Barrymore suffered a relapse on his boat, The Mariner, in 1929 off the coast of Mexico while on honeymoon with wife Dolores. This entailed a quick trip to shore by his crew and admittance into doctor's care. Much of his newly occurring health problems most likely stemmed from his consumption of bad and sometimes nearly poisonous illegal alcohol during the period of Prohibition in the United States. In the late 1930s, alcoholism, or perhaps an early onset of Alzheimer's Disease, encroached on his ability to remember his lines, and his diminished abilities were apparent in a surviving screen test that he made for an aborted film version of Hamlet in 1934. From then on, he insisted on reading his dialogue from cue cards.

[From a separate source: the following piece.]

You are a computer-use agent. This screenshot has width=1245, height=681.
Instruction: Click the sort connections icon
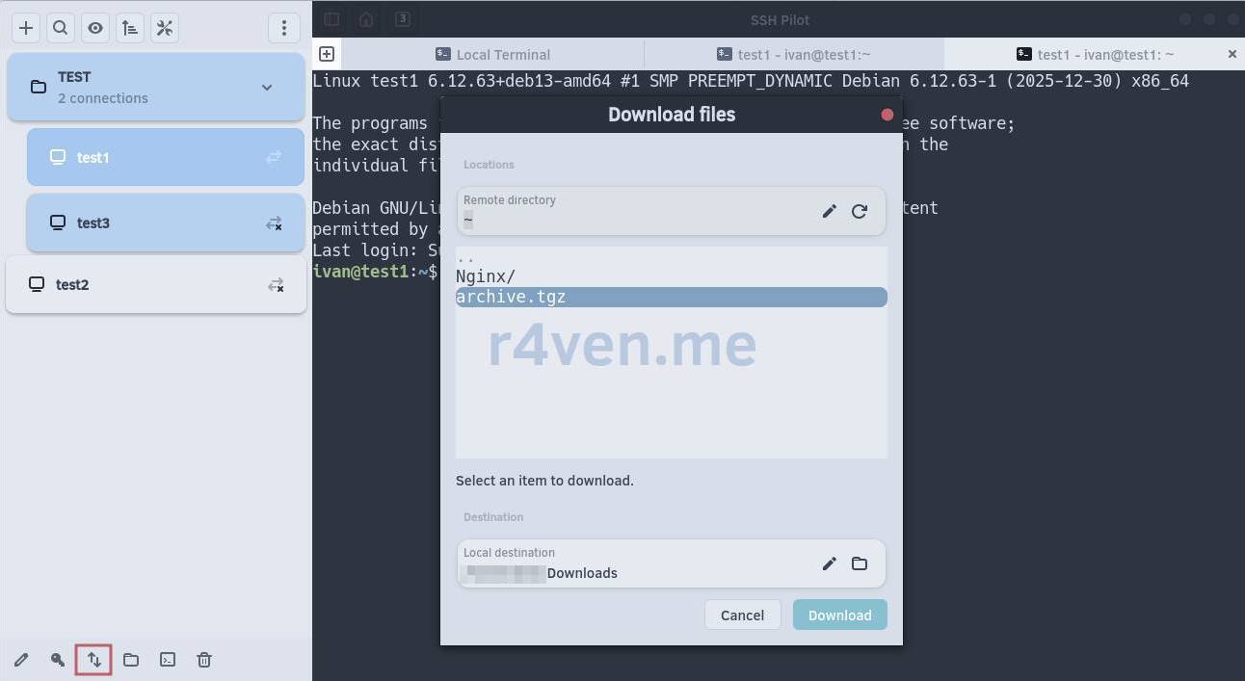[x=130, y=28]
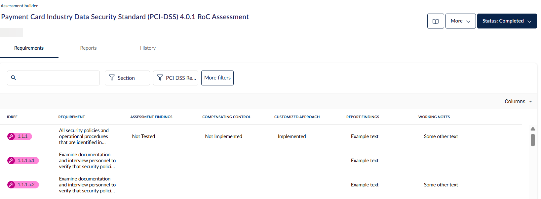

He continued to give creditable performances in lesser pictures, for example as Inspector Nielson in some of Paramount Pictures' Bulldog Drummond mysteries, and offered one last bravura dramatic turn in RKO's 1939 feature The Great Man Votes. After that, his remaining screen roles were broad caricatures of himself, as in The Great Profile (with "Oh, Johnny, How You Can Love" as his theme music) and World Premiere. In the otherwise undistinguished Playmates with band leader Kay Kyser, Barrymore recited the "To Be, or Not to Be" soliloquy from Hamlet. In 1937, Barrymore visited India, the land where his father had been born. In his private life, during his last years, he was married to his fourth and last wife, Elaine Barrie, a union that turned out to be disastrous. His brother Lionel tried to help him find a small place near Lionel's house and to convince him to stay away from impetuous marriages, which usually ended in divorce and put a strain on his once large income.

He was known for calling people by nicknames of his own creation. Dolores Costello was known in his writing alternately as "Small Cat," "Catkiwee," "Winkie", and "Egg." He called Lionel "Mike", and Ethel called John "Jake". He was fond of sailing, and owned his own yacht, The Mariner.

Barrymore collapsed while appearing on Rudy Vallee's radio show and died some days later in his hospital room.